Description of Invention:
The A3 adenosine receptor (A3AR) subtype has been linked with helping protect the heart from ischemia, controlling inflammation, and regulating cell proliferation. Agonists of the human A3AR subtype have been described; however, they lack selectivity for the corresponding receptor of the mouse. This poses a problem for clinical development because animal model testing is important for pre-clinical validation of drug function. Consequently, a novel agonist was made that is selective for the mouse A3AR while retaining selectivity for the human receptor. This innovation should facilitate moving A3 agonists into the clinical phase of drug development with confidence.

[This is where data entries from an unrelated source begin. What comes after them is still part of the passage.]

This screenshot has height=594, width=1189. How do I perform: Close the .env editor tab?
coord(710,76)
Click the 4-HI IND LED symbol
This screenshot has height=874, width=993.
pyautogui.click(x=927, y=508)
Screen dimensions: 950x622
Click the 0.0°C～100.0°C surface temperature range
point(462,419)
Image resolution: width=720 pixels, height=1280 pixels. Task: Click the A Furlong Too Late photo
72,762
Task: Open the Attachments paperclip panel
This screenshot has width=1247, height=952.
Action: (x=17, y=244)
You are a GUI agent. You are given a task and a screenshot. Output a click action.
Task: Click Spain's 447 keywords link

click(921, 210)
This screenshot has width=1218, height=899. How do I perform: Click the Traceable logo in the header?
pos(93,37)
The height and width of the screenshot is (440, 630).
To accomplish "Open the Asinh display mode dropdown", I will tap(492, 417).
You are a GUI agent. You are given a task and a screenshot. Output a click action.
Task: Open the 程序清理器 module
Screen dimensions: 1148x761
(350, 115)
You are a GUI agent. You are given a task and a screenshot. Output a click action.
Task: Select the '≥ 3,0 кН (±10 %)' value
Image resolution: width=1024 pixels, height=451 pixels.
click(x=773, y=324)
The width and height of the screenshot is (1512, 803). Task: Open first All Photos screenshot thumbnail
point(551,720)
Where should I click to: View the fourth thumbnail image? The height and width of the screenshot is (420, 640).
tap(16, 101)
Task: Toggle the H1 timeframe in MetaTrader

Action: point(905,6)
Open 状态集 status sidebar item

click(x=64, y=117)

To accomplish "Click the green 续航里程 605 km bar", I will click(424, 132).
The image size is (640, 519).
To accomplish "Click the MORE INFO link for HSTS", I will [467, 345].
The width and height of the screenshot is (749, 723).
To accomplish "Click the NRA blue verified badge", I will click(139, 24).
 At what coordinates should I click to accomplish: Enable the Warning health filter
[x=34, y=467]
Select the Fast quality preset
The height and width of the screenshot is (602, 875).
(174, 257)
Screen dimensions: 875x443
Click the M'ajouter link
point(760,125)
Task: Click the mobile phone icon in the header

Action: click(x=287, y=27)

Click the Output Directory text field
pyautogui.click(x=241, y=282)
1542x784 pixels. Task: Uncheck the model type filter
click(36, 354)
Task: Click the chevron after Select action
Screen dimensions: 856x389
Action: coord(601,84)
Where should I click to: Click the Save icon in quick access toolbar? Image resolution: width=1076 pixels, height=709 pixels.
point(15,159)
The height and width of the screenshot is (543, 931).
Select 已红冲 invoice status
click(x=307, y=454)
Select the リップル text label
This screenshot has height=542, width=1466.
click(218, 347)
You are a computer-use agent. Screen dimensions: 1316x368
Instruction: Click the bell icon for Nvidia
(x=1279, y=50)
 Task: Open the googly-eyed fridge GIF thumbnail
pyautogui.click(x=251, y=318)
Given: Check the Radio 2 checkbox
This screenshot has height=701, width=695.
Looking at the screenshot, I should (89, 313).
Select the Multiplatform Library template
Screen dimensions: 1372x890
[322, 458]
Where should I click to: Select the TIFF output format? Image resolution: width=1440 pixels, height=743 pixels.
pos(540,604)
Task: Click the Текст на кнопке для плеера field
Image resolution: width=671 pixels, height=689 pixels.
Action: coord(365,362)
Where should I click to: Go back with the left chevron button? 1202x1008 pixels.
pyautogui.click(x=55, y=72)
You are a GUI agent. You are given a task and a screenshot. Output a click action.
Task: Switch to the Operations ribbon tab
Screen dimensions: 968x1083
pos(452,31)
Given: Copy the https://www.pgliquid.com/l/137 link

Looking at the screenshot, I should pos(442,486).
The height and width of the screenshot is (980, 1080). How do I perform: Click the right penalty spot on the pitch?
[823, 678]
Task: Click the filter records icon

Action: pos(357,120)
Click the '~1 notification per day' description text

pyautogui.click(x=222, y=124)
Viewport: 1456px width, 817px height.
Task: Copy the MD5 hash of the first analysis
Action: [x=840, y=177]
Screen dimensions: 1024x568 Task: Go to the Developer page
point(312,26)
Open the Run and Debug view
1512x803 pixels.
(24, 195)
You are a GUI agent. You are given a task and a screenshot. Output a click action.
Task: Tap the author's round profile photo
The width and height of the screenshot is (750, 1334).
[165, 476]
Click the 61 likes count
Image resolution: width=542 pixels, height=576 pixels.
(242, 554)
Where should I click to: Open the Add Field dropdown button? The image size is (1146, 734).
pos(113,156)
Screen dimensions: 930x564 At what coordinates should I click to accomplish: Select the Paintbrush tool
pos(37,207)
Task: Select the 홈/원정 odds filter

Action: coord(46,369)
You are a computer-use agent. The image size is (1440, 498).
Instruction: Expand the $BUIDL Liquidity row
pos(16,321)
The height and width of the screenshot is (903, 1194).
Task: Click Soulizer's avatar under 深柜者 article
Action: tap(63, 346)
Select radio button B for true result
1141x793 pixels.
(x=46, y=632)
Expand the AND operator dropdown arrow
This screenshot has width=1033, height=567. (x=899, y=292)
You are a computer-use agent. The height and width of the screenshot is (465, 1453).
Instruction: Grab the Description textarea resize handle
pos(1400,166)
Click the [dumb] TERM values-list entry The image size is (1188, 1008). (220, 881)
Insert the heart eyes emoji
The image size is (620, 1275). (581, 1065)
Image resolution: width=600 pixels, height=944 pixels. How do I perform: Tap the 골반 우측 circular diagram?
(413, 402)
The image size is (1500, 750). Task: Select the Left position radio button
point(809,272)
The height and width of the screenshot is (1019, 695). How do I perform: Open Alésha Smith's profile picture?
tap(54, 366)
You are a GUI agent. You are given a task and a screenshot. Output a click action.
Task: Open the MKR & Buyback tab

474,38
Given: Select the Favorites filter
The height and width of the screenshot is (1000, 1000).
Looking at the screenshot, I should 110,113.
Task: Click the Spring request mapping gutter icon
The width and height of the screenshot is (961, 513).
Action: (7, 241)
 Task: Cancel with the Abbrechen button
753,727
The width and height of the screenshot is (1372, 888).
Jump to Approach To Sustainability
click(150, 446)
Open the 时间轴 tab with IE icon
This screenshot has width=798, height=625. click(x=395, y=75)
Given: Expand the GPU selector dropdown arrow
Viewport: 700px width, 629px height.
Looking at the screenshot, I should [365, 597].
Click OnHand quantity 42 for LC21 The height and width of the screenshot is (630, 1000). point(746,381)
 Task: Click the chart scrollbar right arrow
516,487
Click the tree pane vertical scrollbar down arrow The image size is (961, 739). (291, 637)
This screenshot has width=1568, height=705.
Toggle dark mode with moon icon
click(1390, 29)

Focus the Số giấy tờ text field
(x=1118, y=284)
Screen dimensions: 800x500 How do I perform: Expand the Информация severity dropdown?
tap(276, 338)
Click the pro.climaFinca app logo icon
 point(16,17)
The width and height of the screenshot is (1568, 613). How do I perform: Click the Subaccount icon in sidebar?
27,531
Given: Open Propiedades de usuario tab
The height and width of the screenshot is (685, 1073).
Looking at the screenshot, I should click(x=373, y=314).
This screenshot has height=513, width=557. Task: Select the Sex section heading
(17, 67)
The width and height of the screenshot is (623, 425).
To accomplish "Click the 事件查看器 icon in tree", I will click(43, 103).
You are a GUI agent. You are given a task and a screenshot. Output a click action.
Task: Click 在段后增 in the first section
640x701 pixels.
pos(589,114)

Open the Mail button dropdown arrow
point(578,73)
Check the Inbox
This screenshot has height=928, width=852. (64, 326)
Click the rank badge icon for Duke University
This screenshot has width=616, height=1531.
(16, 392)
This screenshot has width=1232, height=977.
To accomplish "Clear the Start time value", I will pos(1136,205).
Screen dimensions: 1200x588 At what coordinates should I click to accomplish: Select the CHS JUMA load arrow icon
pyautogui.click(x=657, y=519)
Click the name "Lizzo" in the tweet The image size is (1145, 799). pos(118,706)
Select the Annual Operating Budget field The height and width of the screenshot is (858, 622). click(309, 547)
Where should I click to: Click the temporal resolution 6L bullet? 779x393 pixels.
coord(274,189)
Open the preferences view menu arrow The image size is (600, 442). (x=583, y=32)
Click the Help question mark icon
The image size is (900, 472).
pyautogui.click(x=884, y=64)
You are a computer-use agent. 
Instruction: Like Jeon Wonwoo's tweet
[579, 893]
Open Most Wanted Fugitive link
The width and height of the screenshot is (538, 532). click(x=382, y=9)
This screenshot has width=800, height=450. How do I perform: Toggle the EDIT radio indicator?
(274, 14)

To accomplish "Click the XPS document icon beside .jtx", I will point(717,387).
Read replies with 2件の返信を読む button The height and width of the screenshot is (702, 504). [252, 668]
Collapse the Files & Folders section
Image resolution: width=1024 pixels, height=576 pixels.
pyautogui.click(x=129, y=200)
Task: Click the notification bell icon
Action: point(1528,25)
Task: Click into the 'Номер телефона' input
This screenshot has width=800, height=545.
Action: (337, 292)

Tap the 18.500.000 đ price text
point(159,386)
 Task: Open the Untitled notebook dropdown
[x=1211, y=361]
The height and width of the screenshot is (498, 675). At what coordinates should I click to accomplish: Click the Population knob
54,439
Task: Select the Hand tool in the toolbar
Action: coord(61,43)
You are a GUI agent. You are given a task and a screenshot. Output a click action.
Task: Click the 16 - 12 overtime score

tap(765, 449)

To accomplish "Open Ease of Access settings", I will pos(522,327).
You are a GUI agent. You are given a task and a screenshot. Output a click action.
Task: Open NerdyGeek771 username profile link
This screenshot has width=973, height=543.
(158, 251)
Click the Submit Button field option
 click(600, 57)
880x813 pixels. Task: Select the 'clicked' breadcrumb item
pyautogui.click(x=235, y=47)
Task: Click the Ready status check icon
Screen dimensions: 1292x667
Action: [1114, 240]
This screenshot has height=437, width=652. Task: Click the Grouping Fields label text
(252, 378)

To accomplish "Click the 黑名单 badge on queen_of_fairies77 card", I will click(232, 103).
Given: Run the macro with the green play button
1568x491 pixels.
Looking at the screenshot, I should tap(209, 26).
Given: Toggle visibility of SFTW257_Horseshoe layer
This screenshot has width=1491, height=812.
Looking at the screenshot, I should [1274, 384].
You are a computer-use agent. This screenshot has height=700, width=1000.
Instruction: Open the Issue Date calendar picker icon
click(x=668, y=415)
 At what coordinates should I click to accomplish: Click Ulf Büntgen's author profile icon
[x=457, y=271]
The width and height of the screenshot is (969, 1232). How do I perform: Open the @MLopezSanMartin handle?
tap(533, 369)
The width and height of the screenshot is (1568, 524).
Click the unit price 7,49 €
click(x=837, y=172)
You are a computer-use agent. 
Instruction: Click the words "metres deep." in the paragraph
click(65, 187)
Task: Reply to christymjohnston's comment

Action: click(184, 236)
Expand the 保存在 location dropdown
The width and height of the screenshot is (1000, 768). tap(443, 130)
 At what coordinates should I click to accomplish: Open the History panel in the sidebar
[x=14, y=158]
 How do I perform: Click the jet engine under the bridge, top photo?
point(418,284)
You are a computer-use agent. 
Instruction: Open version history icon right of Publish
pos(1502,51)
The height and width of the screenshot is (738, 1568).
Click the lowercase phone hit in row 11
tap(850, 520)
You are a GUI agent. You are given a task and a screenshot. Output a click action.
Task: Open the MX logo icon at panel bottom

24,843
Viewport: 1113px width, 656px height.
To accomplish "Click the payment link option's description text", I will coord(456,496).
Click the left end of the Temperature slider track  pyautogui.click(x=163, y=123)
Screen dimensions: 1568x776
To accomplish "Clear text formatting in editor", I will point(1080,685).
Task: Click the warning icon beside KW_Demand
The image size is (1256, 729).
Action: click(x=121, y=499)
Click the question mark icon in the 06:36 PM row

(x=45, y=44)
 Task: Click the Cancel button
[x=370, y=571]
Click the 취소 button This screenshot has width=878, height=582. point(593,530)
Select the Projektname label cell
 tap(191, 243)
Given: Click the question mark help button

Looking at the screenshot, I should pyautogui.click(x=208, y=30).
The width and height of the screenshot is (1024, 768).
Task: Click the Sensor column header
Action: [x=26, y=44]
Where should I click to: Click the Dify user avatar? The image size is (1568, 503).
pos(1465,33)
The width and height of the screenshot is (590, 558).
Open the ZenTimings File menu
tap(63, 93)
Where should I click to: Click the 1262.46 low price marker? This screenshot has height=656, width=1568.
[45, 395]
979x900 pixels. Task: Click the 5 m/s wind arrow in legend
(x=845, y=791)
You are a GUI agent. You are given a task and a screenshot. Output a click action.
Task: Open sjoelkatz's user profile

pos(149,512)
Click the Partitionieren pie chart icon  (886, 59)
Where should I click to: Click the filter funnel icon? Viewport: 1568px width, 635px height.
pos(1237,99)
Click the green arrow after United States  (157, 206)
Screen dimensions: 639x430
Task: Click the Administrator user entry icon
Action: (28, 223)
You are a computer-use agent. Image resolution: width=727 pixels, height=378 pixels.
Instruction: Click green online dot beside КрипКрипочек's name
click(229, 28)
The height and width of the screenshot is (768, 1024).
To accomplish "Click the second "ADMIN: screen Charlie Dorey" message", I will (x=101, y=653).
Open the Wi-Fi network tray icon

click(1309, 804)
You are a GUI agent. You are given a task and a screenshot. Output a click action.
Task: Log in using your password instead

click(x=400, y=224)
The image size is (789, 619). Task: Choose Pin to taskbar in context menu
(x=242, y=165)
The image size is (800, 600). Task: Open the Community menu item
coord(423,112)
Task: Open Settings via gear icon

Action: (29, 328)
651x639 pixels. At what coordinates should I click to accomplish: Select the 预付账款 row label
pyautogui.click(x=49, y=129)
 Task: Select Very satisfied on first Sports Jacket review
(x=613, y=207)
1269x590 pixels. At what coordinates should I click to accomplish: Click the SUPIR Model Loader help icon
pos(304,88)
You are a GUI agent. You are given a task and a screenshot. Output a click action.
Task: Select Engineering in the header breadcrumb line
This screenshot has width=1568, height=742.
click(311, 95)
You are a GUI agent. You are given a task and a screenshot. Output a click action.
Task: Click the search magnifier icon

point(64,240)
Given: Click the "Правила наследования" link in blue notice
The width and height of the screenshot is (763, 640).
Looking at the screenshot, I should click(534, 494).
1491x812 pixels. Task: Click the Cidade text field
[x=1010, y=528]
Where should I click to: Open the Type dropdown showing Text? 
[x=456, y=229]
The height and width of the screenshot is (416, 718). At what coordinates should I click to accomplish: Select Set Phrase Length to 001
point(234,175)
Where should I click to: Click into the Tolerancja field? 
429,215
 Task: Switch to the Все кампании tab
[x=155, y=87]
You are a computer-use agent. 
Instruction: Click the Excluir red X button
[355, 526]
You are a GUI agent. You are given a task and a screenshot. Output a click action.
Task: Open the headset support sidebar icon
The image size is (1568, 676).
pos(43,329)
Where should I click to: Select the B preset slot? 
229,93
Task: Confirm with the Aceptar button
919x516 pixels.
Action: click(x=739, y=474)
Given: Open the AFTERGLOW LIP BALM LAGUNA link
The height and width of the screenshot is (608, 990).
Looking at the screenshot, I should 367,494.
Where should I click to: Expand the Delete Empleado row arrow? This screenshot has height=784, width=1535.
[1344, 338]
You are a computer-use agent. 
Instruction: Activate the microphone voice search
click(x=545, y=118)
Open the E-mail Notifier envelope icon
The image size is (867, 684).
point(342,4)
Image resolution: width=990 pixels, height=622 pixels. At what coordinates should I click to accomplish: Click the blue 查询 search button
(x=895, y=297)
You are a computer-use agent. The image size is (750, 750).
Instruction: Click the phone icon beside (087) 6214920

This invention claims species-independent agonists of A3AR, specifically (N)-methanocarba adenine nucleosides. In addition, it describes pharmaceutical compositions comprising such nucleosides, and methods of use such as administering an effective amount to a mammal.
Applications:
cardiac arrhythmias or ischemia
inflammation
stroke
diabetes
asthma
cancer
Market:
Heart disease and cancer are the leading causes of death for both women and men in the United States despite many advances in drug development. Hence, there is a need for drugs with unique mechanism of action. It is noteworthy that the first synthetic adenosine receptor agonist has recently been approved for use in humans.
Development Status:
Research quantities of compounds have been synthesized and tested for receptor selectivity.
Patent Status:
DHHS Reference No. E-140-2008/0 --
U.S. Provisional Application No. 61/040,985 filed 31 Mar 2008
Relevant Publication: A Melman et al. Design of (N)-methanocarba adenosine 5'-uronamides as species-independent A3 receptor-selective agonists. Bioorg Med Chem Lett. 2008 May 1;18(9):2813-2819. [PubMed abs]
Licensing Status: Available for exclusive or non-exclusive licensing.